Thank you for writing about your experiences and sorry for going on a bit but I think it’s so important to talk about mental health. Big love xxx
Hello Laura, thanks so much for leaving me a comment, really pleased to hear that you like my blog. For most of my life, my diagnosis has been depression and anxiety – I only got a new label this spring. I can really relate to a lot of what you write – I knew that I was putting myself in the way of too much stress in my job, but I’d been so well for so long (10 years) that I had stopped believing that I’d ever have a really bad episode again. And now here I am with over a year of fluctating mood because I didn’t take care of the stressors. I also think it’s important to talk about mental health A LOT and to let people know you can be a high achiever and have a mental health problem, there isn’t a certain “type” of person who gets mental health probs, it can happen to anyone. x
Dear PP, I hope the stones wash into sand soon for you.
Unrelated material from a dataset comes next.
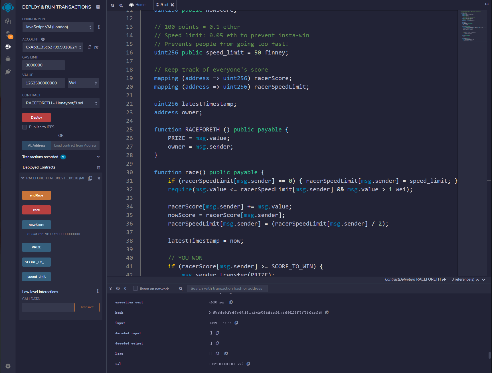Expand the Transactions recorded section
This screenshot has height=373, width=492.
click(98, 157)
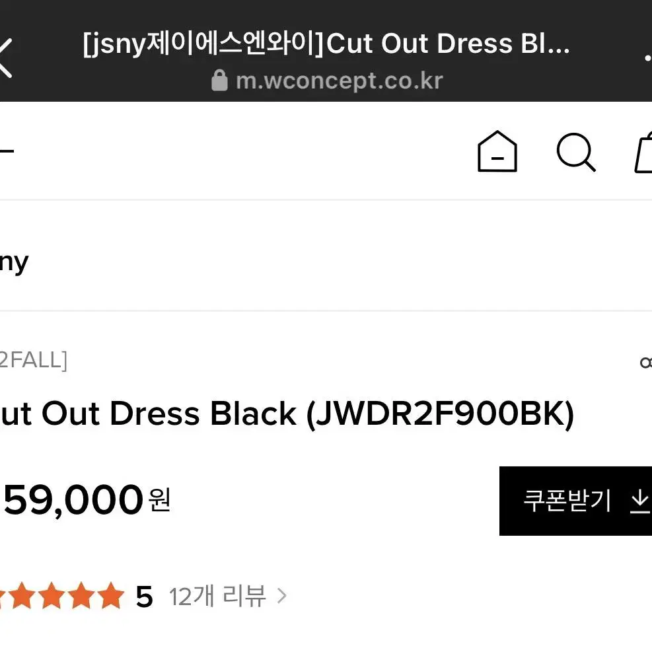
Task: Open the hamburger menu at left edge
Action: 7,151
They do, you know, when the blue day or days pass. Keep writing please – you can see how many chords you are striking with so many people. Thanks 🙂
I know the changes you mention. For me too there is a change in sensory perception; colours become brighter or duller depending on whcih way its shifting.
Keep writing about it. I find it helps me, and your writing helps others.
xxx
Wow I thought I was the only one who woke up with a feeling of impending doom. Or the feeling of dread that something awful has happened. Thanks for sharing, I am relatively new to admitting I have mental health issues, and am getting help finally from a psychiatrist. Keep writing it helps me put into words how I feel so others can understand, I seem list for explanations at the moment.